With this week’s budget, the Chancellor doubled down on a failed economic model. The government will continue cutting spending into the next parliament, and earlier this week, it was revealed that the Treasury has asked most departments to find an extra 6% of savings.
But austerity isn’t working. Having dropped the last government’s fiscal plan, the Office for Budget Responsibility (OBR) now expects that the Chancellor won’t succeed in his new goal of balancing the public finances as soon as possible in the next parliament.
The OBR forecasts that average earnings are projected to still be below the pre-crisis peak by the end of the forecast period in 2022, and the ratio of household debt-to-income is heading back towards its pre-crisis peak.
Public spending cuts mean less money circulating in the economy. Since 2010, the Treasury’s strategy has been to offset this effect by allowing the Bank of England to pump new money into financial markets. Last year, the Chancellor gave the Bank of England the go-ahead to create an additional £70bn through its quantitative easing (QE) programme.
So while the spending squeeze continues to hurt those on moderate and low incomes the most, new money is being created for the financial sector, benefitting the privileged few. And the long-term indicators are still of a slow recovery, from which many people are left out.
QE for financial markets
The Bank of England’s additional £70bn QE programme is intended to inflate asset prices, so it’s hardly surprising that stock markets are reaching new highs every other day.
The FTSE 100 has closed at all-time highs 14 times in the last two months. Since late June last year, when the Bank of England began flexing its monetary muscles, the FTSE 100 is up by over 25%. A similar story can be told for the FTSE 250.
FTSE hitting all-time highs
(These charts show the FTSE 100 and FTSE 250’s rapid rise over the last year)
Of course, because the majority of assets in financial markets are owned by the richest, they stand to gain the most from QE. For example:
- Ratings agency Standard and Poor found the share of net financial wealth (financial assets minus financial liabilities) held by the wealthiest 10% of UK households has increased from 56% in 2006-2008, to 65% in 2012-2014.

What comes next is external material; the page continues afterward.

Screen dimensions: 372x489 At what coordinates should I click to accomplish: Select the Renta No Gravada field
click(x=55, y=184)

- The Bank of England’s own research suggests that the richest 10% of households in Britain had seen the value of their assets increase by up to £322,000.

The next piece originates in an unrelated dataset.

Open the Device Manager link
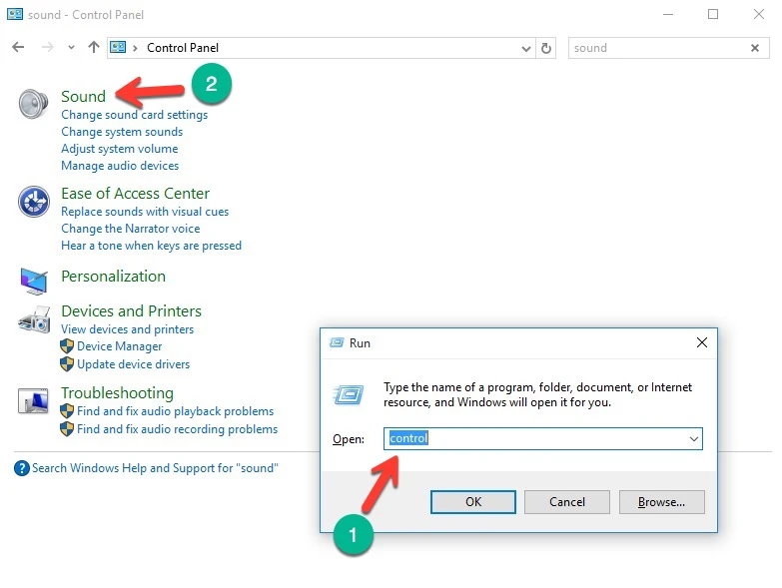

In the meantime, the UK public has endured the slowest economic recovery on record. And while budgets are being cut, the number of people using food banks is on the rise. Around 30% of the population, equivalent to 19 million people (a rise of 4 million since 2008) are living below the nationally-recognised minimum income standard.
Slowest recovery on record
According to the TUC, 3.2 million households or 7.6 million people are over-indebted (where debt repayments relative to gross income exceed a ratio of 25 per cent). On this basis nearly one in eight of all UK households are currently over-indebted. Likewise, 1.6 million households are in ‘extreme debt’ (paying out more than 40 per cent of their income to creditors).
Wealth gains 2008-2014
Since 2008, those in the bottom 40% of income distribution have seen virtually no increase in their wealth (in fact their wealth has fallen), while those in the top 20% have seen their wealth increase by nearly 20%.
We need money for people, not financial markets
Listen to Fran Boait, director of Positive Money, discussing the budget on talk radio:
(Click the part 8:00-8:30; the interview starts at 17:35 min)
The fact that the Treasury is cutting spending due to a lack of money, while the Bank of England is actively ballooning up stock market prices with newly-created money, suggests that monetary and fiscal policy need a serious rethink.
That’s why dozens of leading economists have signed our joint letter to the Chancellor, which argues that new money could be used to fund essential investment in infrastructure projects – or a tax cut or “citizens’ dividend”, with the aim of boosting the incomes of businesses and households.
This solution would ensure that the money created through QE is used more productively, for the majority of people. It would help the Treasury with its finances, while limiting the negative effects of QE – hitting two birds with one stone.